Enable secure collaboration chambers with third parties - Run Semiconductor Design Workflows on AWS

Enable secure collaboration chambers with third parties

Across the entire semiconductor industry, the need for collaboration is part of the design process, fabrication, and product manufacturing. AWS allows you to securely collaborate with third-party IP providers, EDA tool vendors, foundries, and contract manufacturers. For example, you might have a requirement to work with a third-party IP provider or contract engineering team to create or validate a portion of your system-on-chip (SoC). Using AWS for collaboration makes it possible to segregate roles and data, lock down the environment to only authorized users, and monitor activity in the environment.

When trying to create similar collaborative environments in your on-premises data center, you might have the ability to isolate users and groups through existing network policies; however, you are still allowing external access to your internal infrastructure, and the collaboration environment is not scalable. On AWS, you can set up completely separate, secure, and scalable environments that allow you to isolate access to just what is needed for the collaborative effort. This approach can be accomplished in several ways on AWS, but typically starts with a separate Amazon Virtual Private Cloud (Amazon VPC) with specific security settings for the level of security and access required. For additional details on VPC settings, see the Security section.

This section includes three collaboration examples specific to the semiconductor industry:

Each of these examples leverages a separate VPC to ensure a secure, isolated chamber that enables fine-grained control that restricts the environment to only the data and applications necessary for that specific project.

Collaboration with IP providers and EDA tool vendors (ISVs)

From customer specifications to silicon, tool vendors and IP providers are a critical part of the entire workflow. Acquiring the latest version of tools and libraries is a manual process, that remains largely unmonitored and untracked.

The following figure shows a collaboration VPC for test and regressions.


          This image figure shows a collaboration VPC for test and regressions.

Collaboration with IP providers and EDA tool vendors (ISVs)

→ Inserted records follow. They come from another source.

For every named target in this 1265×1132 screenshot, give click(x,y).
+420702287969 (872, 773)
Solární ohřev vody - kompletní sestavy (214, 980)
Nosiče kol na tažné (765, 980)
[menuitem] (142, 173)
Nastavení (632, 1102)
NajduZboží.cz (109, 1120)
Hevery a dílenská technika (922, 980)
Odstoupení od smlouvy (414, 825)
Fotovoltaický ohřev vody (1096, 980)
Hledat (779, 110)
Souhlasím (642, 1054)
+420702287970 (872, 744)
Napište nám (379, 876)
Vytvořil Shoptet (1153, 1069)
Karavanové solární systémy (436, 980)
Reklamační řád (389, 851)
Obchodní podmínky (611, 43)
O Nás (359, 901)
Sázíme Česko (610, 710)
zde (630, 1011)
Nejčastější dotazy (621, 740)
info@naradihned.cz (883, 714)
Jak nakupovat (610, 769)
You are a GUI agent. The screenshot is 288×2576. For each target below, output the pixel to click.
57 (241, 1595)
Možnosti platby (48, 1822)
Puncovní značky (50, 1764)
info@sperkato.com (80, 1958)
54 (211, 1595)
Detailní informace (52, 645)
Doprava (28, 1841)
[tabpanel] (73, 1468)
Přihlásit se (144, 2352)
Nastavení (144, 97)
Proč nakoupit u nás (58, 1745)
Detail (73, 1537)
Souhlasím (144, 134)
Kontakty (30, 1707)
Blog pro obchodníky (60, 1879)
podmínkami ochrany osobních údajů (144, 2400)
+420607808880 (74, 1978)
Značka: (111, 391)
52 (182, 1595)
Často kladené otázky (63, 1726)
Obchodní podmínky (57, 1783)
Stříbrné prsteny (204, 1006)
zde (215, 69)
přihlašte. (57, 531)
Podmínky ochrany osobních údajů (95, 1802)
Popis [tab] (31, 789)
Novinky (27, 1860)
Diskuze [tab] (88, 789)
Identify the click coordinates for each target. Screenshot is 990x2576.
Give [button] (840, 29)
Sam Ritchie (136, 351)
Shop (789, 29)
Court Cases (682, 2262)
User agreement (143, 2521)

In this figure, the collaboration VPC is set up to allow for inbound transfers from both the tool and IP providers. You can allow inbound transfers using any of the AWS Transfer Family services. This diagram shows AWS Site-to-Site VPN, AWS DataSync, and AWS Transfer for SFTP because these options are typically seen in the semiconductor industry. Once the tool or library is transferred to the Amazon S3 bucket that is in the test and regression VPC, this transfer triggers an AWS Lambda function that starts the continuous integration/continuous deployment (CI/CD). One potential example of this workflow is automating IP characterization. When an IP provider sends a new library, characterization is automatically triggered. Regardless of the specific use case (regressions, IP char, software build, and so on), the output data and results are captured and sent to your data lake. This approach ensures data is in the same place for your entire design environment.

Collaboration with foundry

After sending your GDSII file to the foundry, the wafer fabrication process has traditionally been obfuscated from the chip design teams. Launching a separate VPC to enable collaboration with just your foundry can result in robust analytics, a reduction in time-to-market, and increased ROI. The following figure shows the wafer yield analysis from collaboration with your foundry.

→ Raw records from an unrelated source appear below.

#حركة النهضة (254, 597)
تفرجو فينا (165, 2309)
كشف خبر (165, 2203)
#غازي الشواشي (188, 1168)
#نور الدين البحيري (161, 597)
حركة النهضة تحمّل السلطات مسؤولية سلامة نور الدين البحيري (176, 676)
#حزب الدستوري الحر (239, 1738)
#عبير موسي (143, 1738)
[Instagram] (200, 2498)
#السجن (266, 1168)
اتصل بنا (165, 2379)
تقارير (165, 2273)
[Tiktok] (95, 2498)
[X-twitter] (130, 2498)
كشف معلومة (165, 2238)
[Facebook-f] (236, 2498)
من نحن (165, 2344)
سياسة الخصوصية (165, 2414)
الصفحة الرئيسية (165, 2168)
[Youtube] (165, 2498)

          This figure shows the wafer yield analysis from collaboration with your
            foundry.

Collaboration with foundry - wafer yield analysis

As shown in the preceding figure, collaboration with your foundry starts with data collection from an AWS IoT board that is installed in the on-premises foundry equipment. The IoT board sends data to AWS IoT Greengrass. Using an Edge location, the data is sent to AWS IoT Core located inside the collaboration VPC. In this diagram, the data is used for wafer yield analysis, which should lead to increased yields at the foundry, and help determine if design changes would result in less defects. AWS IoT Greengrass makes it easy to perform machine learning inference locally on devices (located in the foundry), using models that are created, trained, and optimized in the cloud. IoT AWS IoT Greengrass gives you the flexibility to use machine learning models trained in Amazon SageMaker or to bring your own pre-trained model stored in Amazon S3.

Similar to the collaborative efforts with the IP providers and EDA tool vendors, the resulting wafer data is sent to the same data lake used for the entire semiconductor design workflow.

Collaboration with packaging and contract manufacturers

Similar to the way collaboration is enabled with the foundry, you can also enable collaboration with your packaging and contract manufacturers, as well as the devices in the field. The following figure shows the workflow for collaboration with packaging and contract manufacturers.


          This image shows the workflow for collaboration with packaging and contract
            manufacturers.

Collaboration with packaging and contract manufacturers

In the preceding figure, data is sent to both AWS IoT Core and AWS IoT SiteWise using an AWS IoT board that is installed in the on-premises manufacturing equipment. AWS IoT SiteWise makes it easy to collect, store, organize, and monitor data from industrial equipment at scale to help you make better, data-driven decisions. From there, machine learning models trained in Amazon SageMaker provide real-time inference on the manufacturing floor. Additionally, all incoming data is sent to Amazon Kinesis to stream data to the same data lake that is used throughout the entire environment.